There was something I read about recently online, that the head of Universal Music in Europe (or some such individual and company) admitted that most discs released in Europe with copy-control stickers actually AREN’T crippled. They only put the stickers on to deter people, but the discs copy normally.
I don’t know if the same is true of CCed discs released here in Australia, but I have even less intention than before of trying to find out. If I can’t score a non-CCed copy of an album I want then I have no interest in buying it. (Actually, if I’d known you were interested in that Placebo CD I could’ve copied it for you myself; I got a non-CCed promo of it from 2SER.)
james that was my view for a while but I now find I cant get a lot of the CDs I want that are real red book CDs. I have only had acfew CC CDs I couldnt copy tho.

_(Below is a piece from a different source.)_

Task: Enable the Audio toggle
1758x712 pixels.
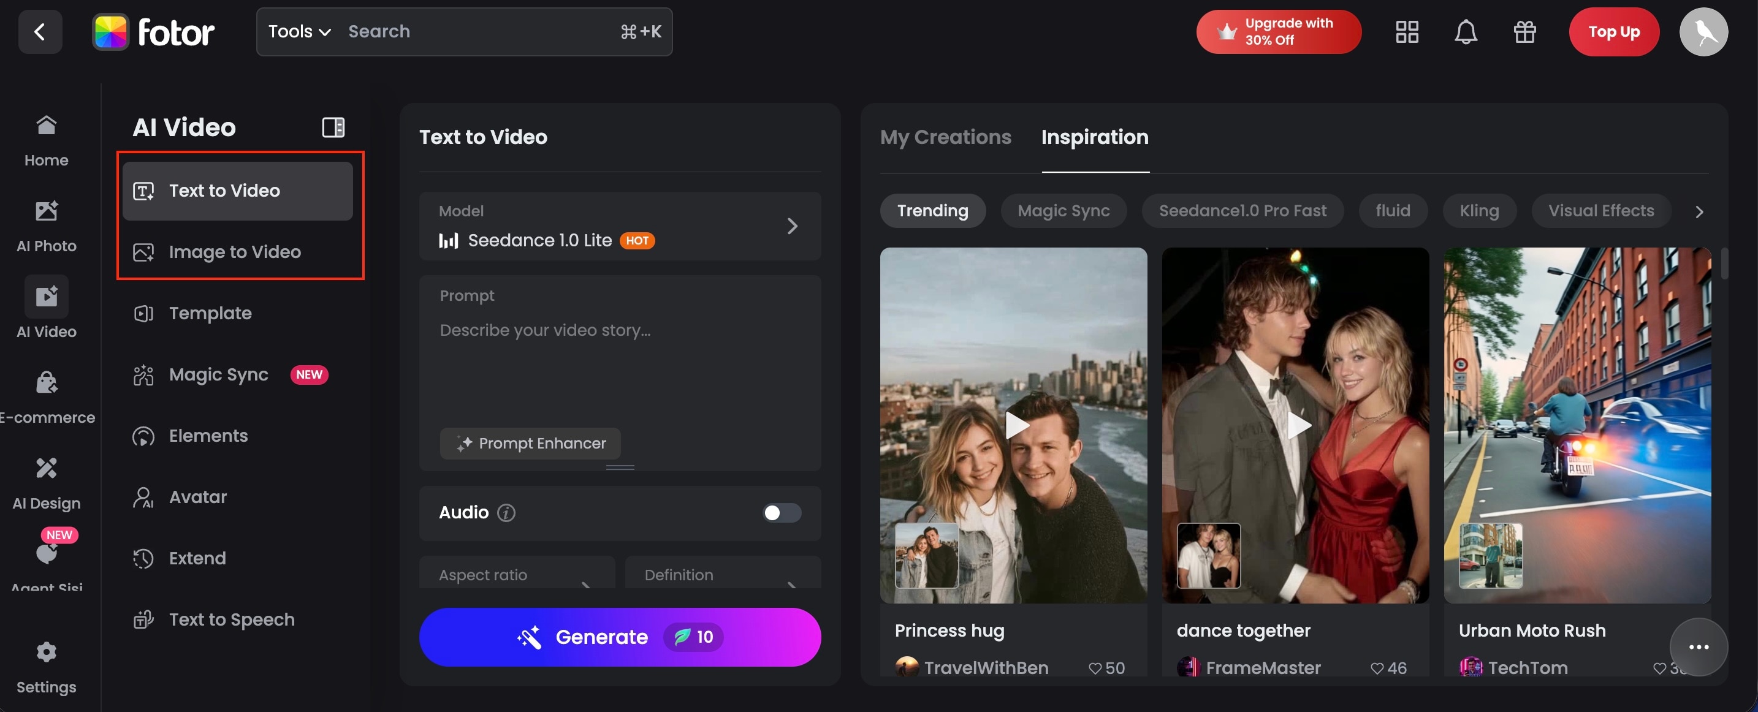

The problem with CC’d CDs isn’t that you can’t copy them (often you can) — it’s that,
a) you can’t play them most of the time, and
b) even if you can, there’s an annoying irregular crackle
I’ve got a bunch of mp3’s ripped from a CC’d CD; they play fine, but every now and then there’s a crackly sort of sound that’s really distracting. I’d also swear the quality’s lower than mere bitrate would indicate, although it’s hard to explain why.
If you buy a CD that won’t copy to your Mp3 player I suggest downloading all the tracks off the net and waiting for the recording industry to come and attempt to lay the smack down on you.